Trapped against the rear subway door in a rainbow sea of braids, barrettes and ironic bouffants, Evzek sighed in disgust. He counted the stops, waiting for them to empty onto the platform like a popped water balloon.
It didn’t happen. Even as they passed Canal Street, with its popular game stores, beauty product outlets, and butler cafes lining Centre Street, they just stood there.
As they hit the last stop, Brooklyn Bridge and City Hall, Evzek tried to push forward, expecting the crowd to pour out.
“Um, excuse me.” he muttered, trying to keep the urgency in check. He had papers to file, and the lines at the courthouse were unbearable after three.
No one moved. A ripple of hushing hisses spread through the car. It was the last stop. All that was left was to loop through the abandoned subway station at the end of the line.
“Please stand clear of the closing doors.” The PA system droned as clunk-click, the doors closed.
Suddenly aware of his rising pulse, Evzek forced his artificial heart to slow, to control his breath, and reduce the synthetic adrenalin that had automatically responded to an ancient fear.
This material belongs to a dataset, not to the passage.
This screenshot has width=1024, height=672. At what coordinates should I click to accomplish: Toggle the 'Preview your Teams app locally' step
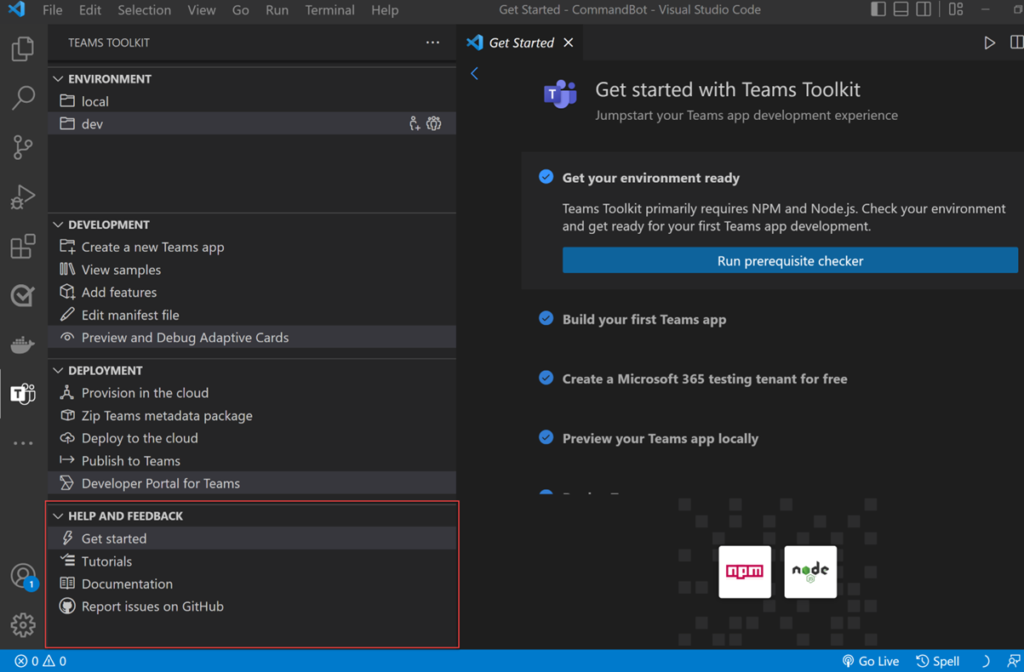point(546,437)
Being the lone adult, the lone man, surrounded by pre-women, had inadvertently triggered primal maenadian terrors.
Before the sum of the train had left the platform, the girls ritualistically shifted into formation; arranged by height, they stared out the windows. Irises in fashionable colors from labels such as LabEyes™, Ocular Tech™, and Kawaii Eye® dilated in artificial focus as the subway car rhythmically clicked into darkness.
Screams, loud enough to drown the screeching breaks, crashed in waves from the front of the car. Pinned in place, his arms at his sides, Evzek frantically glanced out the windows. The instinct to raise his arms and cover his ears was thwarted by the conductor booth to his left and the synthetic bodies around him.
In a flash of reason, he activated the internal muting system.
At the Uptown Brooklyn Bridge platform, most of the girls scattered.
Evzek could only look on in dazed confusion.
Shrieks of “Did you see it?” and “Oh my god!” twisted in dozens of tongues around him. Some of the girls were crying, some were shaking, crouched on the ground.
Only one, blue eyes wide and mouth slack, stood on her own slowly turning to take in the strange scene. She stared at Evzek for a moment, blue peering into brown, peering into blue.
The people on the platform hesitated in self-preservation, then rushed to help the girls obscuring the confused child from Evzek as she vanished up the stairs.